WORK REQUIRED
Exactly the lines from the one with "Open actions plus icon in the third row" through the last line of the listing must be given again.

GIVEN DATA
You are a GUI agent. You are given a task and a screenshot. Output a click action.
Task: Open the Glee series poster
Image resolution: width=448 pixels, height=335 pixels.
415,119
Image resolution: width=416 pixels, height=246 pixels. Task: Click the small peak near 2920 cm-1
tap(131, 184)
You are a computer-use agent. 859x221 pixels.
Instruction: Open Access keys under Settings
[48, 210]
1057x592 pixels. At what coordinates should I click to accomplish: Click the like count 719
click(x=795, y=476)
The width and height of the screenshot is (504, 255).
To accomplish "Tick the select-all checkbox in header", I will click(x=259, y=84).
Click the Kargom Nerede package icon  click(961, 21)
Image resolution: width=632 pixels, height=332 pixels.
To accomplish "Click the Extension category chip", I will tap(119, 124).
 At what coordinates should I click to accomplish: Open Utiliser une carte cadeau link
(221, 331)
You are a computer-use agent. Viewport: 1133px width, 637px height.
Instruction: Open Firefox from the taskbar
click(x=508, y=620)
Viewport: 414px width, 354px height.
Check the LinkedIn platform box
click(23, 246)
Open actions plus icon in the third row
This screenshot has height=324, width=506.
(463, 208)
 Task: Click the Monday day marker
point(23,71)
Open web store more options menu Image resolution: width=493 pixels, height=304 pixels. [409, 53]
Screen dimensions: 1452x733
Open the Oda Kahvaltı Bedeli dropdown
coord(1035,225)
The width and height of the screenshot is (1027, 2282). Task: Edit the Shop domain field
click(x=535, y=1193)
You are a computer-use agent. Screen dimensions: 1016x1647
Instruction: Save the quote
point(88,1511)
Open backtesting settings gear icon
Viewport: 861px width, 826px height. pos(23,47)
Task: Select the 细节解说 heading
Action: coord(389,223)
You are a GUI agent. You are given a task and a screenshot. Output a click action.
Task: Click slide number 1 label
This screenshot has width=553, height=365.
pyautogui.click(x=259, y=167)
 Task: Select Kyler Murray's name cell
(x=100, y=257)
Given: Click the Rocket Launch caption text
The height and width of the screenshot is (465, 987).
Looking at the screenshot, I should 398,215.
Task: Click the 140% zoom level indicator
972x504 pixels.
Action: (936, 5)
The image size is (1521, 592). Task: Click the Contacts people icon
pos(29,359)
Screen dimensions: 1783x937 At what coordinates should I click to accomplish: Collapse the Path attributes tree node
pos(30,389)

SOLUTION TO THIS TASK
Open actions plus icon in the third row
This screenshot has height=324, width=506.
(463, 208)
 Task: Click the Monday day marker
point(23,71)
Open web store more options menu Image resolution: width=493 pixels, height=304 pixels. [409, 53]
Screen dimensions: 1452x733
Open the Oda Kahvaltı Bedeli dropdown
coord(1035,225)
The width and height of the screenshot is (1027, 2282). Task: Edit the Shop domain field
click(x=535, y=1193)
You are a computer-use agent. Screen dimensions: 1016x1647
Instruction: Save the quote
point(88,1511)
Open backtesting settings gear icon
Viewport: 861px width, 826px height. pos(23,47)
Task: Select the 细节解说 heading
Action: coord(389,223)
You are a GUI agent. You are given a task and a screenshot. Output a click action.
Task: Click slide number 1 label
This screenshot has width=553, height=365.
pyautogui.click(x=259, y=167)
 Task: Select Kyler Murray's name cell
(x=100, y=257)
Given: Click the Rocket Launch caption text
The height and width of the screenshot is (465, 987).
Looking at the screenshot, I should 398,215.
Task: Click the 140% zoom level indicator
972x504 pixels.
Action: (936, 5)
The image size is (1521, 592). Task: Click the Contacts people icon
pos(29,359)
Screen dimensions: 1783x937 At what coordinates should I click to accomplish: Collapse the Path attributes tree node
pos(30,389)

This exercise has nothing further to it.